● TO-DO LIST:
**a.** Reproduce the part of the Stairs producer documentation starting with "from stairs import" and going on through "data multiple times.".
**b.** Take the Stairs producer documentation further, picking up right after its final line.

It's an iterator function which yields data to defined pipelines. You can run this "producer" from the console:
python manage.py producer:run producer_name
or, simply call it: my_producer()

Then Stairs will iterate by data which were yield from producer and forward everything to pipeline (through streaming service)

Producer should always yield Mapping like object (e.g. dict).

from stairs import producer_signals
@app.producer(my_pipeline,
          repeat_on_signal=producer_signals.on_pipeline_empty,
          repeat_times=3)
def my_producer():
    return dict()

It's also possible to auto-repeat producer based on different signals. You can specify producer signal (or write your own), and amount of times you would like to repeat producer. As soon as signal function will return "True", producer will start executing again. Its useful, for example, for training neural networks, when you need to send data multiple times.


@app.producer()
def read_batch(batch_id):
    interval = (batch_id*BATCH_SIZE, (batch_id+1)*BATCH_SIZE)
    cursor.execute("SELECT * FROM table where id>%s and id<%s" % interval)
    for row in cursor:
        yield row


@app.batch_producer(read_batch)
def read_database():
    for i in range(AMOUNT_OF_ROWS / BATCH_SIZE):
        yield dict(batch_id=i)

Batch Producer

It's a parallel/distributed way to read data in batches. This is a next level of simple producer.

Batch producer return/yields data (jobs) (which will be input for Producer), and then this data goes to the streaming service. In a separate process simple producer starts consuming those data and forward to pipeline.

The idea is to split your data into batches and read each batch independently. If the whole batch had read successfully, it goes to the pipeline (in case of redis queue with one transaction, in case of others - one by one).

To start batch producer, which will generate jobs for simple producer, simply run:
python manage.py producer:run batch_producer_name

It will start pulling data to "simple producer". Then you should tell "simple producer" to start consuming jobs from streaming queue:
python manage.py producer:run_jobs simple_producer_name

You can run multiple of this ^ processes and make batch reading more fast and parallel.

Similar to Simple Producer, you can specify "repeating" signals.

@app.producer(my_pipeline)
def my_producer():
    for i in range(100):
        yield dict(x=1)

● DATA SHOWN:

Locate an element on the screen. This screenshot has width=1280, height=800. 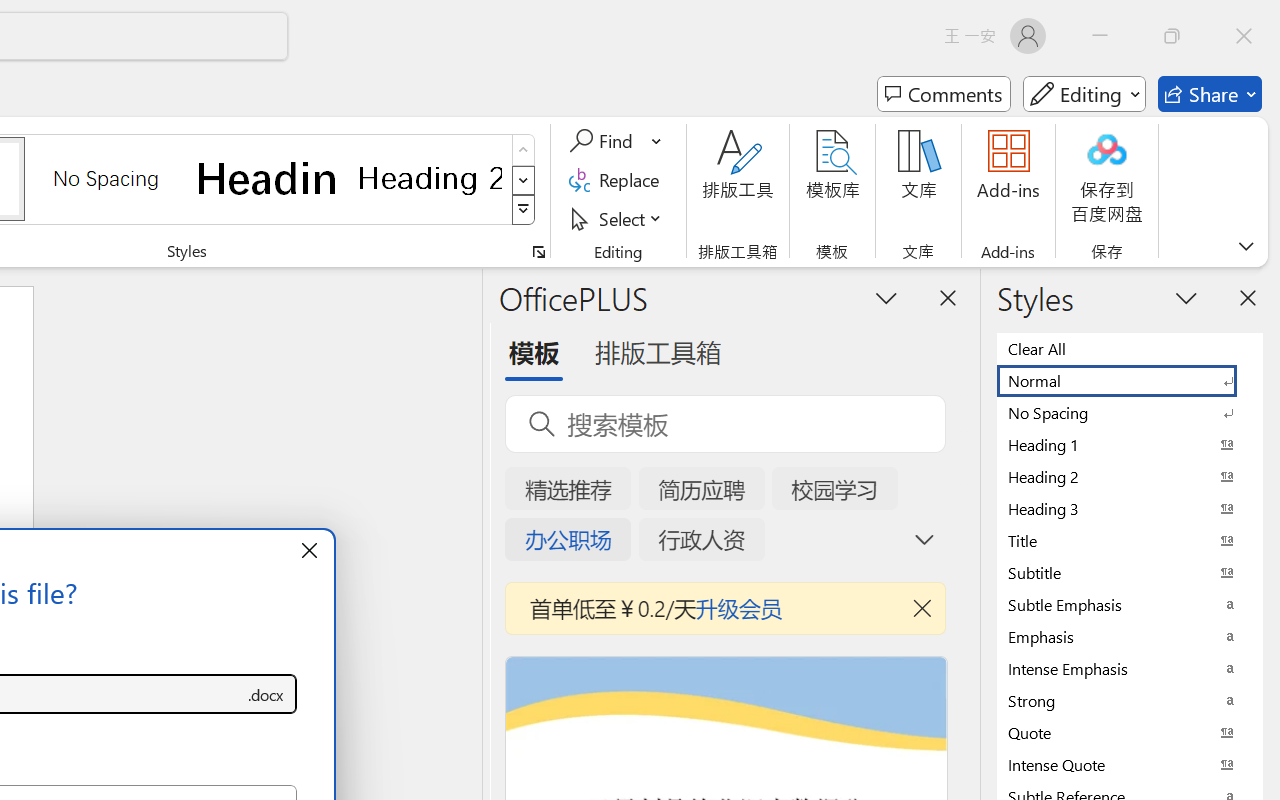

● EXERCISE RESULTS:
**a.**
from stairs import producer_signals
@app.producer(my_pipeline,
          repeat_on_signal=producer_signals.on_pipeline_empty,
          repeat_times=3)
def my_producer():
    return dict()

It's also possible to auto-repeat producer based on different signals. You can specify producer signal (or write your own), and amount of times you would like to repeat producer. As soon as signal function will return "True", producer will start executing again. Its useful, for example, for training neural networks, when you need to send data multiple times.

**b.**
@app.producer_redirect(based_on=my_producer, my_new_pipeline)
def my_producer_2(data):
    return data

Redirect Producer

The way to execute some producer with a different set of pipelines.

It will simply run based_on producer, and forward result to current function. Then it will forward result of this function to newly defined pipelines.

Its a good way to customize input data for different pipelines, without rewriting or duplicating producers.

Spark Producer

from pyspark import SparkContext
from pyspark.sql import SparkSession

sc = SparkContext(appName="app")

@app.spark_producer(pipeline)
def read_json_files():
  spark = SparkSession \
      .builder\
      .getOrCreate()

  f = sc.textFile("test.row_json", 10)
  df = spark.read.json(f)

  return df

The Spark producer is a way to read your data using spark power and then pull everything to the Stairs pipelines.

Spark has powerful features to read data in fast parallel way and it could be helpful when you want to read big amount of data, filter it and process using Stairs pipelines.

In the background Stairs iterates over each partition, create connection to your queue/streaming service and add job one by one to a queue. Checkout internal implementation here

To run spark producer you should run following command:
python manage.py producer:run spark_producer_name

It will start executing Spark context and pull data to pipelines.

Consumer

@app.consumer()
def save_to_redis(**data):
    redis.set(json.dumps(data))


@app.pipeline()
def aggregate_smth(pipeline, value):
    return value.subscribe_consumer(save_to_redis)

The consumer is a set of components for writing/saving your data to any type of store or for changing the global state of your system.

You are free to write/save your data inside the inside pipeline functions, but the consumer is not only about saving. It is also a way to accumulate all data to one place and achive true fault tolerance.

Stairs has 3 types of consumers:
- @app.consumer() is a simple function which should not return any data. It's useful for saving data to the data store.
- @app.standalone_consumer() is a function which can be called as a separate process. It's useful for writing data to a file or for accumulating them inside one process.
- @app.consumer_iter() is a function which yields data from the pipeline. It's useful when you want to train e.g. a neural network. It is plays role of data generator/iterator.

@app.pipeline()
def my_pipeline(pipeline, value):
    return value.subscribe_consumer(
            my_consumer, 
            when=lambda value: value == "hello"
    )

Cool feature:
You can specify "when" attribute for subscribe consumer inside pipeline, and this consumer will be executed only if "when function" return True

Consumer do NOT apply any changes to the data, when you subscribe it to your data it will execute in the background without any influence to your pipeline data. It's also possible (and recommended) to run consumers as a "workers".

import json

f = open("file.txt", "w")

@app.standalone_consumer()
def write_to_file(**data):
    f.write(json.dumps(data))
    f.write("\n")

@app.pipeline()
def save_data(pipeline, value):
    return value.subscribe_consumer(write_to_file)

Standalone Consumer

Standalone consumer is the same component as a "app.consumer", but it will be executed only in a separate process.

Function in pipeline (one process) -> Streaming service -> Standalone consumer(another process)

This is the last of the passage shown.